● Problem
Reproduce, please, the line that holds "Instruction: Focus the" and all later lines through the end of the entries below, exactly; omit pictures.

● Supplied entries
────────────────────
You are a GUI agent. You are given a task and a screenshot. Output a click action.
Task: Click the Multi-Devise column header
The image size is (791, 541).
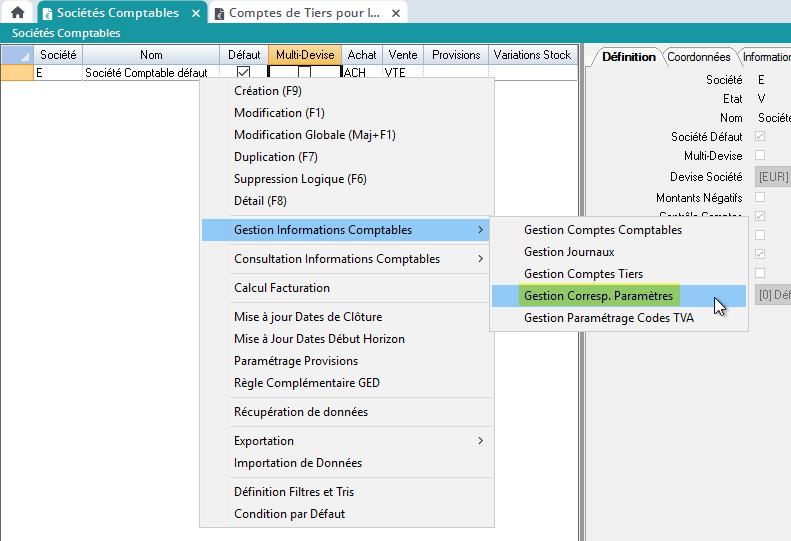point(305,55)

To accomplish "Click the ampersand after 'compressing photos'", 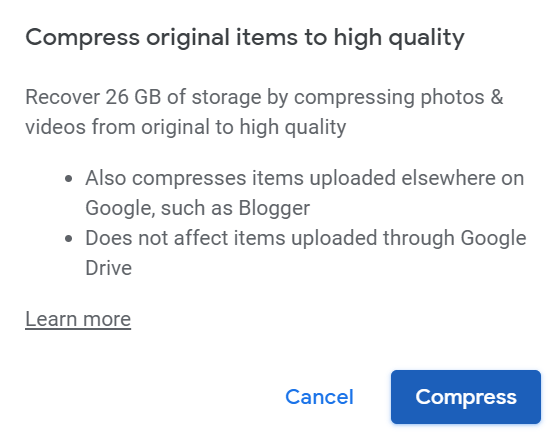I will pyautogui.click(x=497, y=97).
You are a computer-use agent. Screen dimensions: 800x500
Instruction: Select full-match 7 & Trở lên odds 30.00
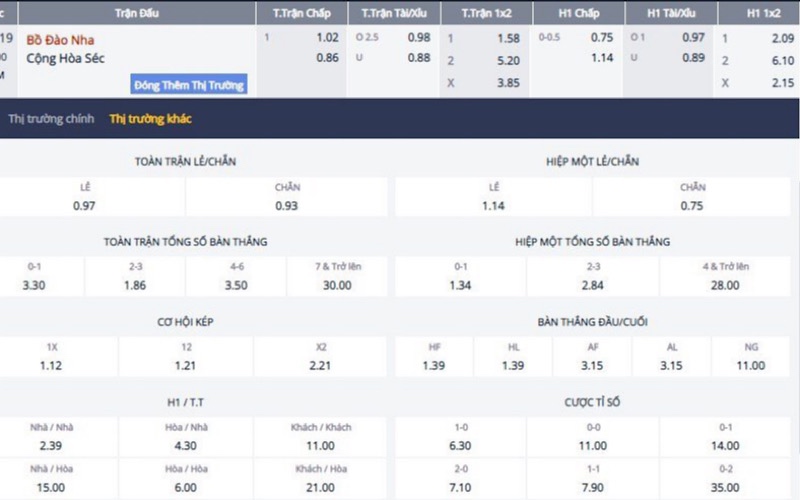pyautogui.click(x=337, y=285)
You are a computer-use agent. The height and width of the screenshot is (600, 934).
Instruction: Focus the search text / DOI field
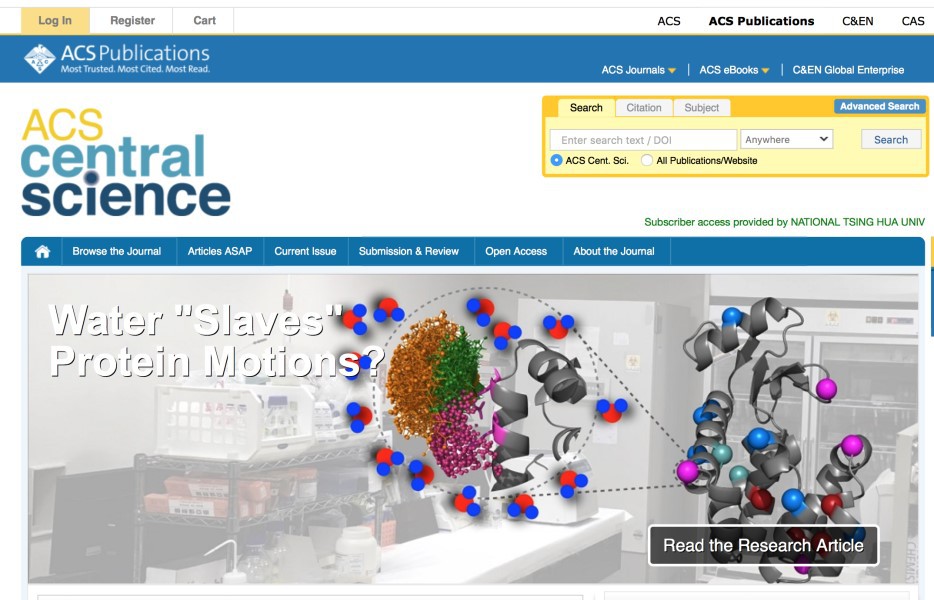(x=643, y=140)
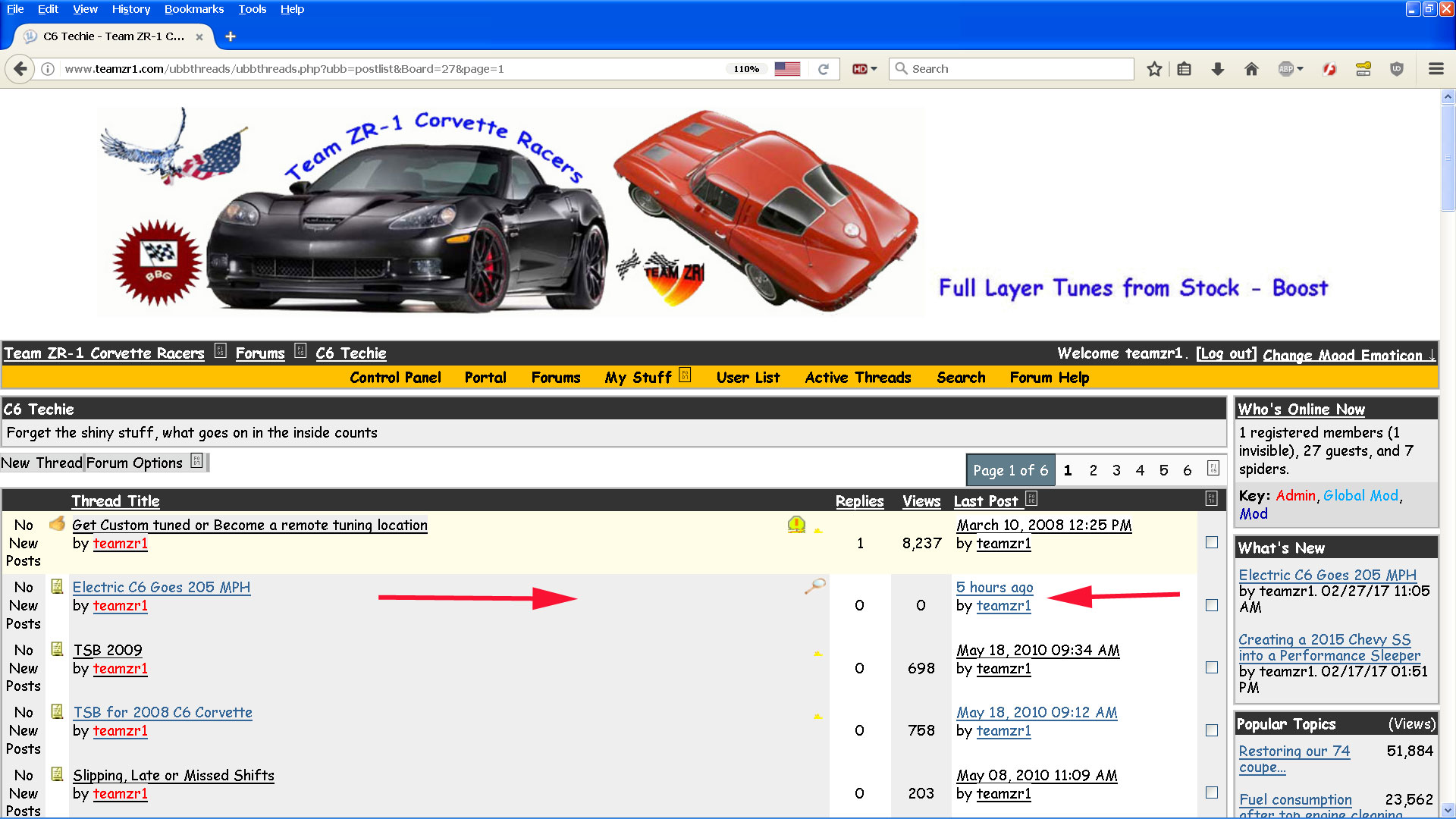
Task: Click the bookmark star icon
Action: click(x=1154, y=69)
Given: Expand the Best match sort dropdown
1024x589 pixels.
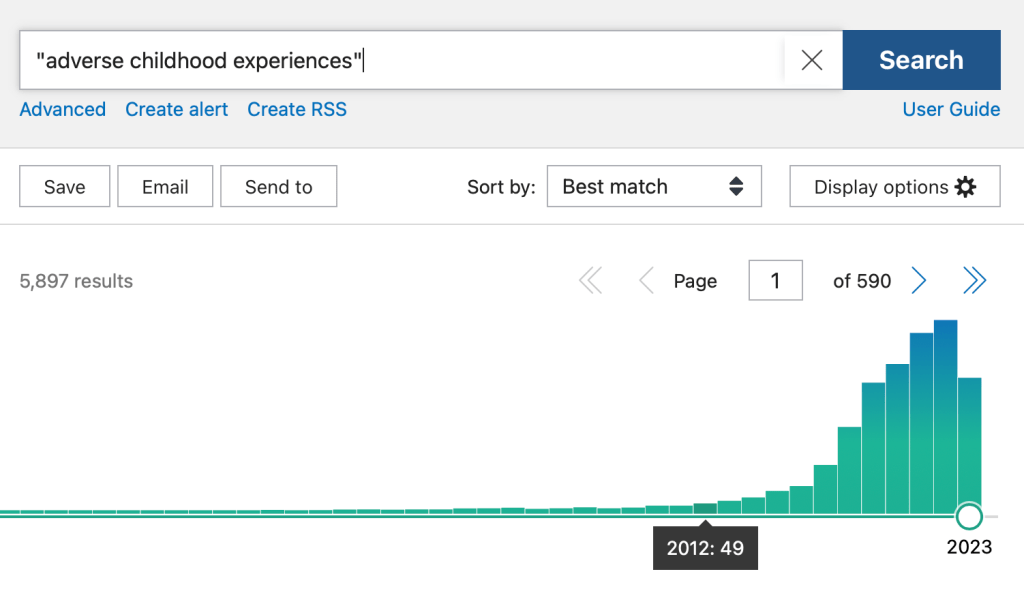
────────────────────
● Answer for the task
Instruction: Focus the search text / DOI field
(x=643, y=140)
Task: Click the bookmark star icon
Action: click(x=1154, y=69)
Given: Expand the Best match sort dropdown
1024x589 pixels.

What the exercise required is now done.